When a sample is used, the lot size, table, row, and sample size must be recorded.
Samples should be chosen at random whenever possible.
If objectionable conditions are found, inspectors may expand to 100 % review.
Notified Bodies
Use representative, risk-based sampling for both technical documentation and QMS audits in line with ISO 13485 and ISO 19011.
Expect manufacturers to mirror this logic in internal audits: define the population, risk, and rationale.
MDSAP
The selection of samples during audits in order to obtain evidence of conformity or nonconformity with MDSAP audit criteria can be either statistically based or judgement based. Judgement based sampling using audit trails from one task or process to inform the selection of samples in other tasks or processes is preferred.

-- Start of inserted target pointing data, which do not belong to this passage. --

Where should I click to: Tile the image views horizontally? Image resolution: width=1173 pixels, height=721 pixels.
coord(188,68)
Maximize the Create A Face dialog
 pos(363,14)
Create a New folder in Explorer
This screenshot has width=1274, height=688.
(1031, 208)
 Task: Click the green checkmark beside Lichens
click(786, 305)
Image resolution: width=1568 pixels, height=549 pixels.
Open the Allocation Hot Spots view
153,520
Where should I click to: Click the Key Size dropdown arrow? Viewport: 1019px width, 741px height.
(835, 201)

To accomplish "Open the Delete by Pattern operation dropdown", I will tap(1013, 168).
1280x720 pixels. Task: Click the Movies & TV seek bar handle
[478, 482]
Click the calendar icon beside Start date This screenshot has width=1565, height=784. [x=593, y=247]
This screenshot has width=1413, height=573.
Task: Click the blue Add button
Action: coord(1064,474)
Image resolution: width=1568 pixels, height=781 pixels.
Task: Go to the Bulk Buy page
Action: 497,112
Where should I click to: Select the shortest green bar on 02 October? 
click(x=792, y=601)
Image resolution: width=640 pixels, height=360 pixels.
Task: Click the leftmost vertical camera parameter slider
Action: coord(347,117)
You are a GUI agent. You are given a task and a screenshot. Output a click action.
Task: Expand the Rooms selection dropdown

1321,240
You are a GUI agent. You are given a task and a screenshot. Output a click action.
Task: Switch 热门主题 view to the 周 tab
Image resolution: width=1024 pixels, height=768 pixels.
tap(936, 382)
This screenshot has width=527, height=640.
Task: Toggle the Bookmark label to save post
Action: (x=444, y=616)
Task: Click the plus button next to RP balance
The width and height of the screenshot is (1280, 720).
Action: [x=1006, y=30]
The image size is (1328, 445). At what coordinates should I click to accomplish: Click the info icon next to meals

Where possible, auditors should select samples of records representing all participating MDSAP jurisdictions applicable to the audit.
The audit of the processes and the sampling should focus on the following (based on risk):
- new or modified designs and new products
- previously identified potential and existing nonconformities
- new or modified processes
- areas not sufficiently covered during the surveillance period.
Bottom Line
Regulators all operate on the same principle:
risk-based representativeness, documented rationale, and expansion if findings appear.
Key Takeaways
Sampling = statistical confidence, not guesswork.
Ensure to define and document your audit sampling approach within audit plans, and confirm whether the sampling plan was covered within the audit report.
Quote ISO 2859 and FDA Sampling Plans to show quantitative logic.
Always state population, rationale, and expansion criteria.